Guillaume le Clerc de Normandie, Bestiaire divin avec sermons : l'autruche
Paris, BnF, département des Manuscrits, Français 14970, fol. 21v.
© Bibliothèque nationale de France
Comme l'autruche oublie de couver ses œufs pour regarder l'étoile qui brille, le fidèle doit délaisser les plaisirs terrestres pour se consacrer aux biens célestes. Originaire de Normandie mais installé en Angleterre, Guillaume Le Clerc compose vers 1210 un Bestiaire divin de 3290 vers, qui donne de chaque animal une explication allégorique et morale, dans un sens philosophique généralement peu favorable au monde animal. La liste des animaux que donne Guillaume Le Clerc est quasiment la même que chez Philippe de Thaon.
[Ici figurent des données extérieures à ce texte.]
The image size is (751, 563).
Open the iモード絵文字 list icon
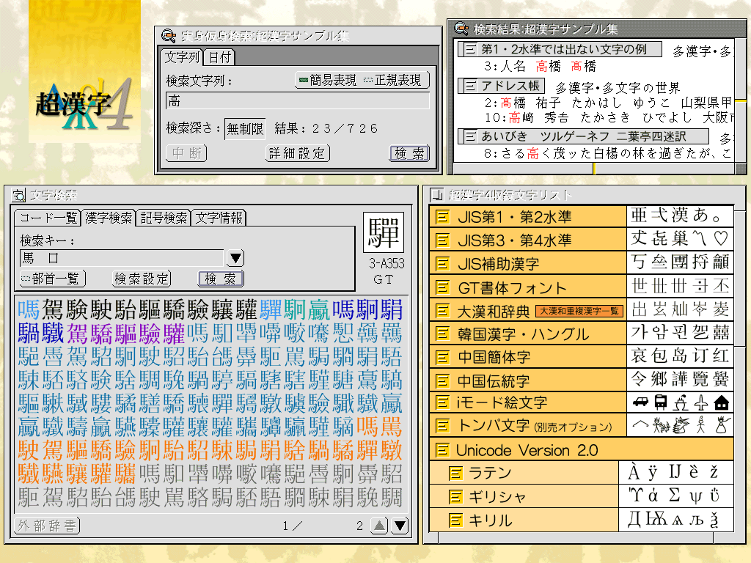click(442, 402)
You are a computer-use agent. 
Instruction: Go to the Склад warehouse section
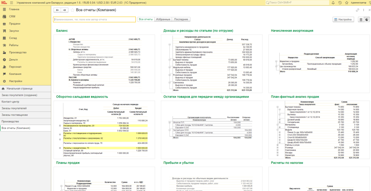coord(13,38)

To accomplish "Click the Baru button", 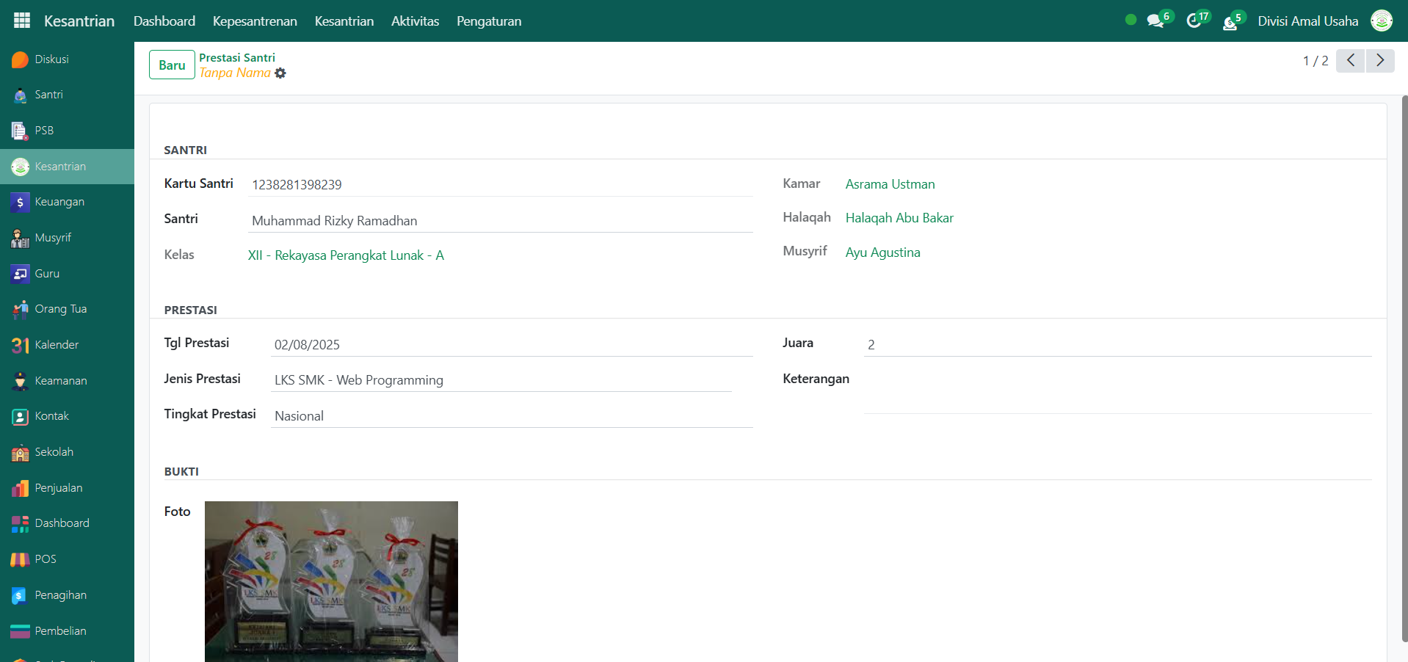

L'ouvrage a été largement diffusé au Moyen âge, puisqu'on en conserve une vingtaine de manuscrits.

"L'aile de l'autruche est semblable aux ailes du héron et du faucon (Jb. XXXIX, 13.) Qui ne sait combien le faucon et le héron passent tous les autres oiseaux par la vitesse de leur vol ? En fait, l'autruche a un plumage similaire au leur, mais pas la célérité de leur vol. En effet, elle n'est pas capable de décoller du sol, et elle étend ses ailes placées comme pour s'envoler, mais malgré cela, ne s'élève jamais du sol. Ainsi sont évidemment les hypocrites qui, alors qu'ils feignent de mener une vie de bonnes actions imitant une sainte apparence, n'en ont pas en fait la réalité. Il est vrai qu'en apparence ils ont des plumes pour voler, mais en pratique ils rampent sur le sol, parce qu'ils étendent leurs ailes pour figurer la sainteté ; mais, écrasés par le poids de leurs responsabilités séculières, ils ne s'élèvent même pas un peu de la terre. [...]" Hugues de Fouilloy, Traité des oiseaux"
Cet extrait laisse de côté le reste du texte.